▶ What this task involves
From the line holding "Instruction: Open watermark" to the final line of the entries, set down each line exactly, including both, and nothing more.

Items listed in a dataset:

_____

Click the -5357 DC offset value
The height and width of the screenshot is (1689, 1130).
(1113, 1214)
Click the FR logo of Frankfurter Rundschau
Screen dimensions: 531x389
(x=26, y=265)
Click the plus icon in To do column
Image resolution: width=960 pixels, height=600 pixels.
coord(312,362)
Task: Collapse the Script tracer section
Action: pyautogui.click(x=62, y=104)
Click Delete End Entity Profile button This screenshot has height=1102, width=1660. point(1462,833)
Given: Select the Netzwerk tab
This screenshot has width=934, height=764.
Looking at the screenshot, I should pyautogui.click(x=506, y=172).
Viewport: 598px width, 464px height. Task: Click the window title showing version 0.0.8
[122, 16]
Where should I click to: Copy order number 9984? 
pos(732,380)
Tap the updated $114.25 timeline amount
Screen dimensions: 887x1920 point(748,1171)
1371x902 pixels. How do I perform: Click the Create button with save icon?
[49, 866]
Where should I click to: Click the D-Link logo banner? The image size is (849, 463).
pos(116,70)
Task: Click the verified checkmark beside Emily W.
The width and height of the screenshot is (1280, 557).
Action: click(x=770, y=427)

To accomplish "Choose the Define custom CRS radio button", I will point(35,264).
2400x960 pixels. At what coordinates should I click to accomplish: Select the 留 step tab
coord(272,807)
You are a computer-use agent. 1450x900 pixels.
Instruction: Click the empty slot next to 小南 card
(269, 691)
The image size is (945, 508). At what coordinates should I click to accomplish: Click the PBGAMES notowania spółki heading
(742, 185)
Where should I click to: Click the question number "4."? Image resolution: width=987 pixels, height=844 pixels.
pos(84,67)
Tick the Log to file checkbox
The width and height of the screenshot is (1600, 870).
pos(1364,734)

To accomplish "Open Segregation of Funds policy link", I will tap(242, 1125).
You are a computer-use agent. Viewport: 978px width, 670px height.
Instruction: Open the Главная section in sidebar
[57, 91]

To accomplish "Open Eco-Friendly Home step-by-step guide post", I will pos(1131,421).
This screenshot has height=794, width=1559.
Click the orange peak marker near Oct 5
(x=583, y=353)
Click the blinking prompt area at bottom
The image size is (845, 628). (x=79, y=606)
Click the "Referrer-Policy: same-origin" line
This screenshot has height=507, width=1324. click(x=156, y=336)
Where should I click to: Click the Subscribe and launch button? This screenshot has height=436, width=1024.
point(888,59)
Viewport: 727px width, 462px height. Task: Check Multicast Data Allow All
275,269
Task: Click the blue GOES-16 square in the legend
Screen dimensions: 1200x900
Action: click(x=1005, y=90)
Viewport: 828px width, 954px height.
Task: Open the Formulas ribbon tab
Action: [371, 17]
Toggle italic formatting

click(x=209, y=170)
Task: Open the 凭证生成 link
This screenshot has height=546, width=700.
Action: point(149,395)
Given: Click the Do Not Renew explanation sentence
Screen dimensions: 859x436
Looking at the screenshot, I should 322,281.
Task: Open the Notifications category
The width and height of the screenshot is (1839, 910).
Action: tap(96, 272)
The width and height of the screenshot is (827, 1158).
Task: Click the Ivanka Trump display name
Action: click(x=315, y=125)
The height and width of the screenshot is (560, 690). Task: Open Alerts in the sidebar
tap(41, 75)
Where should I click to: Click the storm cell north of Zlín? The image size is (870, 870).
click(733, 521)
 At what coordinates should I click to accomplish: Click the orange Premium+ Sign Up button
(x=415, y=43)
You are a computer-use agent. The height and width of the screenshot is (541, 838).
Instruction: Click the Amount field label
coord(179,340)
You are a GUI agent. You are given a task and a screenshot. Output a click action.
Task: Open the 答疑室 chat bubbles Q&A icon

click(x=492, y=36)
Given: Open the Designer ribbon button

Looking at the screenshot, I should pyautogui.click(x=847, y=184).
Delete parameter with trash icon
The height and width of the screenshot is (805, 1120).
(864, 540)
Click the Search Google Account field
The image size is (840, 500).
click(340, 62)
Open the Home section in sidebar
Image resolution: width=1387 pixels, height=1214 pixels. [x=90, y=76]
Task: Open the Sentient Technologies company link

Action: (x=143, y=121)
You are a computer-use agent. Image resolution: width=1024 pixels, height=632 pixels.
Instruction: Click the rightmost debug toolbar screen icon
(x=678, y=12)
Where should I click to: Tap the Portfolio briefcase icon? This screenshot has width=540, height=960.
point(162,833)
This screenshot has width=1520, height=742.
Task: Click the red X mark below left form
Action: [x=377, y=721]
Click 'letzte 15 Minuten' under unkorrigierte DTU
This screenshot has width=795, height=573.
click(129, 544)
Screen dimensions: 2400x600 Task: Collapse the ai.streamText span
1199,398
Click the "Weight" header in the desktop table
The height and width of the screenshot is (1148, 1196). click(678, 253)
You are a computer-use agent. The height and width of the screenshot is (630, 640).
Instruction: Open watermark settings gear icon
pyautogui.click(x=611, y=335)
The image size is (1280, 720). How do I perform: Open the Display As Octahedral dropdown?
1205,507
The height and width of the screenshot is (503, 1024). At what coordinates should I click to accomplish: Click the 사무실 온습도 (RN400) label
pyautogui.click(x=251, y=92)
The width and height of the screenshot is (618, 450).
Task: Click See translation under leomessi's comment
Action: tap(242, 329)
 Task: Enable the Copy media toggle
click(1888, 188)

_____

▶ Expected output
Instruction: Open watermark settings gear icon
pyautogui.click(x=611, y=335)
The image size is (1280, 720). How do I perform: Open the Display As Octahedral dropdown?
1205,507
The height and width of the screenshot is (503, 1024). At what coordinates should I click to accomplish: Click the 사무실 온습도 (RN400) label
pyautogui.click(x=251, y=92)
The width and height of the screenshot is (618, 450).
Task: Click See translation under leomessi's comment
Action: tap(242, 329)
 Task: Enable the Copy media toggle
click(1888, 188)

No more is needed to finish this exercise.